Reading text:
#####

| HN Mirror

Y	Hacker News new \| ask \| show \| jobs

by ziggity 2444 days ago

And then 3 years later we have [0] and 6 years after that we have [1]. I appreciate Masters of the Universe types like Bloch and Lea contributing wickedly-efficient code, but somehow it's always mere mortals who end up mopping things up after the fact. Whether it's a bug in the actual algorithm or a "Comparison method violates its general contract!" exception that happens once in a blue moon, I think putting TimSort in Java was a mistake.

[0] https://dertompson.com/2012/11/23/sort-algorithm-changes-in-...

[1] https://bugs.openjdk.java.net/browse/JDK-8203864

2 comments

earenndil 2444 days ago

> I appreciate Masters of the Universe types like Bloch and Lea contributing wickedly-efficient code, but somehow it's always mere mortals who end up mopping things up after the fact

I think this is the wrong way to look at the problem. Progress is always iterative. If a given person happens to make a bigger iteration, then people call them 'masters of the universe', but that iteration isn't inherently different from the normal, smaller kind of iteration. And - consider: if every line of code has a chance of being buggy, then a bigger change is likelier to be more buggy. I say more buggy, rather than have more bugs, because bugginess is rarely disconnected; the whole conception is likely to be more flawed the newer it is. If we were to only accept small contributions then, somewhere along the way from here to the limit, we would arrive at timsort. And all the flaws of timsort wouldn't be gone, they would just be amortized into smaller chunks along the way from here to there. Which may be preferable, but that's something you have to consider; it's not so cut-and-dry as 'if we only make change conservatively, then we avoid catastrophic failure'.

All this not to mention that there are people who are 'masters of the universe' at fixing bugs.

mavelikara 2444 days ago

> I think this is the wrong way to look at the problem. Progress is always iterative. If a given person happens to make a bigger iteration, then people call them 'masters of the universe', but that iteration isn't inherently different from the normal, smaller kind of iteration.

+1. Bloch himself made the iteration over work by Arthur van Hoff and others at Sun before him.

jonas21 2444 days ago

The "Comparison method violates its general contract!" exception is due to a bug in the caller's code, not in the sort implementation. If you have a bug in your code, just because you're able to get away with it today doesn't mean you should expect to get away with it forever.

ziggity 2444 days ago

I agree in theory. But in practice that specific caller's code bug was so widespread and Timsort broke so much existing code that it warranted offering a "-Djava.util.Arrays.useLegacyMergeSort=true" option.

The specific line from the Javadoc you're alluding to [0] is:

> The implementor must ensure sgn(x.compareTo(y)) == -sgn(y.compareTo(x)) for all x and y.

The problem is the second implied half of that statement: Pre-Timsort it was ", and if you don't, results might not be sorted in the correct order" while with Timsort it was ", and if you don't, you will get a RuntimeException."

It's way too easy to accidentally violate that condition: System.currentTimeMillis(), incorrect null handling, random numbers. Sometimes not even in the Comparator itself. The condition I posted, plus the other two:

> The implementor must also ensure that the relation is transitive: (x.compareTo(y)>0 && y.compareTo(z)>0) implies x.compareTo(z)>0.

#####

Stated task 1:
For each statement, answer yes or no depending on whether it agrees with the TimSort thread, and quote the words of the thread that decide it.
(a) One commenter says the "Comparison method violates its general contract!" exception comes from a bug in the caller's code.
(b) One commenter says Bloch built on earlier work by Arthur van Hoff and others at Sun.
(c) Ziggity says that before Timsort, violating the compareTo condition produced a RuntimeException.
Stated task 2:
Write a continuation of the TimSort thread, starting from the point where it stops.
These records are separate material, unrelated to the TimSort thread.

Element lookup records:
#####

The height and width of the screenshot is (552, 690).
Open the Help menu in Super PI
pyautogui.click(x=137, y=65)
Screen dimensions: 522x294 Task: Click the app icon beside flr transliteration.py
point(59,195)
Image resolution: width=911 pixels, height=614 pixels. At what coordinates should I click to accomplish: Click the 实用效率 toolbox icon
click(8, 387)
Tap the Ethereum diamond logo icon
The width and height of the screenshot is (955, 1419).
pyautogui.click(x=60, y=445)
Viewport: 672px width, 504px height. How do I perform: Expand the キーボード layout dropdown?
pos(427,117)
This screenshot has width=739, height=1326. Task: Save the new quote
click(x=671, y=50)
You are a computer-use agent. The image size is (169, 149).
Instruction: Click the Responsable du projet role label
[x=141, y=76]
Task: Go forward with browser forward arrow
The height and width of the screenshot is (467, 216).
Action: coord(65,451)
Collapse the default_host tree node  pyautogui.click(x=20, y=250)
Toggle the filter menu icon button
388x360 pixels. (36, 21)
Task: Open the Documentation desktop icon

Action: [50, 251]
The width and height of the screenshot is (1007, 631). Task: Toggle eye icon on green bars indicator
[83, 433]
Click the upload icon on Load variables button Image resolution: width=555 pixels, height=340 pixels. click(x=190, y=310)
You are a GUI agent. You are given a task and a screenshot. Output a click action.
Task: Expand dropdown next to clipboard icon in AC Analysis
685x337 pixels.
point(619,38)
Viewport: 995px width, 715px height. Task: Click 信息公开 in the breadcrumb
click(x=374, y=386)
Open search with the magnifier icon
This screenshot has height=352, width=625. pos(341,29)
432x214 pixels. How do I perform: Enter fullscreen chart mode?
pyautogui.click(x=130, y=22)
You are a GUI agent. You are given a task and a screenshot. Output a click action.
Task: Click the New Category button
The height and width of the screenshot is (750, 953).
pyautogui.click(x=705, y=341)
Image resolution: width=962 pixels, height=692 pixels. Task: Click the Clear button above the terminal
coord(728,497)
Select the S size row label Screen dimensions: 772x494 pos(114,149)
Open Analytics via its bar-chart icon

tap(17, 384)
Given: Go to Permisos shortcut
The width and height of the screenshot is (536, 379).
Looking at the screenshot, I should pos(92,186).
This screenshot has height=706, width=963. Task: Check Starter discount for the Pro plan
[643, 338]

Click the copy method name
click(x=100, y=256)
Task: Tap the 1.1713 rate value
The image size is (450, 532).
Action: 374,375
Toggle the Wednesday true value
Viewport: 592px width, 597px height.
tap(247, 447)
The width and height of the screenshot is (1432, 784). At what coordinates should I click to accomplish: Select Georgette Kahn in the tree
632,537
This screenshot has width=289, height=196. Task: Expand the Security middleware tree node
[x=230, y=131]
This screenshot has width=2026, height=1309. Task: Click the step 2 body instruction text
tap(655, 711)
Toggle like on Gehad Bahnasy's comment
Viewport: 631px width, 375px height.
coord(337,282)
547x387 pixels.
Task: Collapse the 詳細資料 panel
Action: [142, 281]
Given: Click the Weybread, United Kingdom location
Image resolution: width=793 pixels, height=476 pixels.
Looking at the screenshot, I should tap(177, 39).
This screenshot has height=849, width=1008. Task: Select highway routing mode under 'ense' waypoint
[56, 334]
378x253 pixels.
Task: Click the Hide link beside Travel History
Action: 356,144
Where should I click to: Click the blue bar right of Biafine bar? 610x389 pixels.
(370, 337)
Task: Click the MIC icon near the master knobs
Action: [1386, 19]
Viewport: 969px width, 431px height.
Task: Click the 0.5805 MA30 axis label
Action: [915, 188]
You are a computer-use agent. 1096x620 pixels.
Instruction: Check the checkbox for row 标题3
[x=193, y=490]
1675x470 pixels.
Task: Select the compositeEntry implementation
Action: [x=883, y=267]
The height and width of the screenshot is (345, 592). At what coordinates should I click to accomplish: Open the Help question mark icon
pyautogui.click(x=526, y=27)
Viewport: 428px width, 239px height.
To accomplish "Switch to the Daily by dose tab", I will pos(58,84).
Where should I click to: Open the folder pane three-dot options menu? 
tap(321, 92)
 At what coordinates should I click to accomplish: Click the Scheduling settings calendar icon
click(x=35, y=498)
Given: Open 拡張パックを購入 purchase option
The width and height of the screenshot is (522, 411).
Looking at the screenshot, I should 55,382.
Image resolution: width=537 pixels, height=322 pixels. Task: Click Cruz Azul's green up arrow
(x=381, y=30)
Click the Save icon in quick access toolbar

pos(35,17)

#####

Exercise output 1:
(a) Yes: "The "Comparison method violates its general contract!" exception is due to a bug in the caller's code, not in the sort implementation."
(b) Yes: "Bloch himself made the iteration over work by Arthur van Hoff and others at Sun before him."
(c) No: "Pre-Timsort it was ", and if you don't, results might not be sorted in the correct order""

Exercise output 2:
> Finally, the implementor must ensure that x.compareTo(y)==0 implies that sgn(x.compareTo(z)) == sgn(y.compareTo(z)), for all z.

Are just way too easy for someone to inadvertently violate to justify a RuntimeException when it occurs.

[0] https://docs.oracle.com/javase/7/docs/api/java/lang/Comparab...

gweinberg 2444 days ago

It sounds like it didn't break code, it just revealed that a lot of code was already broken. An invalid comparison function is a serious problem, and accepting unsorted output rather than fixing the damn bug is not a good workaround.

ignoramous 2444 days ago

Obligatory xkcd: https://xkcd.com/1172 (Emacs Workflow)

buildbot 2444 days ago

It seems way better to fail with a RuntimeException than to get possibly unsorted results that cause some hideous error deeper in your application.

eru 2444 days ago

It depends on the contract.

It's good to have a contract that defines behaviour even in the case of invalid input.

That could be throwing an error, or it could be given unsorted input. Either way is ok.

(The C and C++ answer is to leave the behaviour in the face of invalid input undefined. Undefined means that anything goes, including formatting your hard disk.)

naniwaduni 2444 days ago

If you're willing to accept unsorted output from your sort function, why are you sorting? What are you sorting?

AnimalMuppet 2444 days ago

If you supply an invalid comparison function to your sort function, which would you prefer to happen - that it crash, or that it give you unsorted output? (If you actually wanted sorted output, you should have provided a valid comparison function.)

njharman 2444 days ago

No question, that it crash. Silent buggy behavior is a bitch to notice.

chc 2444 days ago

Ideally I'd like a compile-time error — but that's beyond the current level of technology, so the next best thing is a crash. Having code that does unintended things is the worst-case scenario IMO. (Obviously it's the programmer's fault for providing buggy code, but that's a fault that every programmer shares. Personally, I appreciate any help in guarding against it.)

jiofih 2444 days ago

> beyond the current level of technology

I’m sure there quite a few languages that will catch that at compile time.

estebank 2443 days ago

> but that's beyond the current level of technology

Is it? In Rust and other languages you would use trait bounds to restrict the input types to be comparable with each other, which would make this a compile time error.

naniwaduni 2444 days ago

Crash, so that I actually get a reasonably high chance to notice that there is a bug during testing?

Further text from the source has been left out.